Problem:
The entries are to be given again in full. Every word must match.
Information provided: Begin
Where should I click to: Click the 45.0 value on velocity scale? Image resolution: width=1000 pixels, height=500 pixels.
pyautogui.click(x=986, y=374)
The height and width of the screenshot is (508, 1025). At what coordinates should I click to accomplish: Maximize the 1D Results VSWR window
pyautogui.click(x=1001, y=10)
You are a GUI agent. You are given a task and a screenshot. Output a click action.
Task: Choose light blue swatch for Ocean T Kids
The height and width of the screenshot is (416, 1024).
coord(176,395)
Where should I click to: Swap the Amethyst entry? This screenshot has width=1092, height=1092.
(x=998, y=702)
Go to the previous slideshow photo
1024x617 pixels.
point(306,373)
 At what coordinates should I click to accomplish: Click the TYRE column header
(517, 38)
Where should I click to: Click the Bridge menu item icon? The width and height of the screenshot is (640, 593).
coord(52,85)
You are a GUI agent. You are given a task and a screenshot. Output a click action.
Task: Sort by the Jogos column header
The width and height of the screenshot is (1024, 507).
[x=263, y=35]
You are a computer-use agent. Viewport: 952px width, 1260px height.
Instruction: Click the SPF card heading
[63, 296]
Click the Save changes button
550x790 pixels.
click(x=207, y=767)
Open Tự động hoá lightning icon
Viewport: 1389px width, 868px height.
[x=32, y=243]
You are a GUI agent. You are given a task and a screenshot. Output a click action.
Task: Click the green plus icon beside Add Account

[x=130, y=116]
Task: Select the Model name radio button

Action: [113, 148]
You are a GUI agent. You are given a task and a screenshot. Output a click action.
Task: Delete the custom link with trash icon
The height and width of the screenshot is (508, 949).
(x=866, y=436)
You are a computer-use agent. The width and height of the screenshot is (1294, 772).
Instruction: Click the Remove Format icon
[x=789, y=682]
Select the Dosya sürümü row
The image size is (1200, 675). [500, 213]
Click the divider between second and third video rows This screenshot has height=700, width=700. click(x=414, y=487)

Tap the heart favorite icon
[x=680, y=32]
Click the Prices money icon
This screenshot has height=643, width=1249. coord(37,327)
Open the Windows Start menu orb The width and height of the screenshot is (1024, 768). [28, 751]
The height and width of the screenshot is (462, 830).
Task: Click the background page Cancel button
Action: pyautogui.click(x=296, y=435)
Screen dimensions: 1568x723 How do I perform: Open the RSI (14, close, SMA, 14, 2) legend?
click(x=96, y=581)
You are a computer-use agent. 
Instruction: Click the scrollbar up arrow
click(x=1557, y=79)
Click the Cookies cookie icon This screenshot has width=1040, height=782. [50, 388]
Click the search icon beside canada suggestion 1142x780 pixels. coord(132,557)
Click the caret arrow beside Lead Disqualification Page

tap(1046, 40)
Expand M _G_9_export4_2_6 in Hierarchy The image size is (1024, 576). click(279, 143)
Information provided: End
Solution:
Where should I click to: Click the 45.0 value on velocity scale? Image resolution: width=1000 pixels, height=500 pixels.
pyautogui.click(x=986, y=374)
The height and width of the screenshot is (508, 1025). At what coordinates should I click to accomplish: Maximize the 1D Results VSWR window
pyautogui.click(x=1001, y=10)
You are a GUI agent. You are given a task and a screenshot. Output a click action.
Task: Choose light blue swatch for Ocean T Kids
The height and width of the screenshot is (416, 1024).
coord(176,395)
Where should I click to: Swap the Amethyst entry? This screenshot has width=1092, height=1092.
(x=998, y=702)
Go to the previous slideshow photo
1024x617 pixels.
point(306,373)
 At what coordinates should I click to accomplish: Click the TYRE column header
(517, 38)
Where should I click to: Click the Bridge menu item icon? The width and height of the screenshot is (640, 593).
coord(52,85)
You are a GUI agent. You are given a task and a screenshot. Output a click action.
Task: Sort by the Jogos column header
The width and height of the screenshot is (1024, 507).
[x=263, y=35]
You are a computer-use agent. Viewport: 952px width, 1260px height.
Instruction: Click the SPF card heading
[63, 296]
Click the Save changes button
550x790 pixels.
click(x=207, y=767)
Open Tự động hoá lightning icon
Viewport: 1389px width, 868px height.
[x=32, y=243]
You are a GUI agent. You are given a task and a screenshot. Output a click action.
Task: Click the green plus icon beside Add Account

[x=130, y=116]
Task: Select the Model name radio button

Action: [113, 148]
You are a GUI agent. You are given a task and a screenshot. Output a click action.
Task: Delete the custom link with trash icon
The height and width of the screenshot is (508, 949).
(x=866, y=436)
You are a computer-use agent. The width and height of the screenshot is (1294, 772).
Instruction: Click the Remove Format icon
[x=789, y=682]
Select the Dosya sürümü row
The image size is (1200, 675). [500, 213]
Click the divider between second and third video rows This screenshot has height=700, width=700. click(x=414, y=487)

Tap the heart favorite icon
[x=680, y=32]
Click the Prices money icon
This screenshot has height=643, width=1249. coord(37,327)
Open the Windows Start menu orb The width and height of the screenshot is (1024, 768). [28, 751]
The height and width of the screenshot is (462, 830).
Task: Click the background page Cancel button
Action: pyautogui.click(x=296, y=435)
Screen dimensions: 1568x723 How do I perform: Open the RSI (14, close, SMA, 14, 2) legend?
click(x=96, y=581)
You are a computer-use agent. 
Instruction: Click the scrollbar up arrow
click(x=1557, y=79)
Click the Cookies cookie icon This screenshot has width=1040, height=782. [50, 388]
Click the search icon beside canada suggestion 1142x780 pixels. coord(132,557)
Click the caret arrow beside Lead Disqualification Page

tap(1046, 40)
Expand M _G_9_export4_2_6 in Hierarchy The image size is (1024, 576). click(279, 143)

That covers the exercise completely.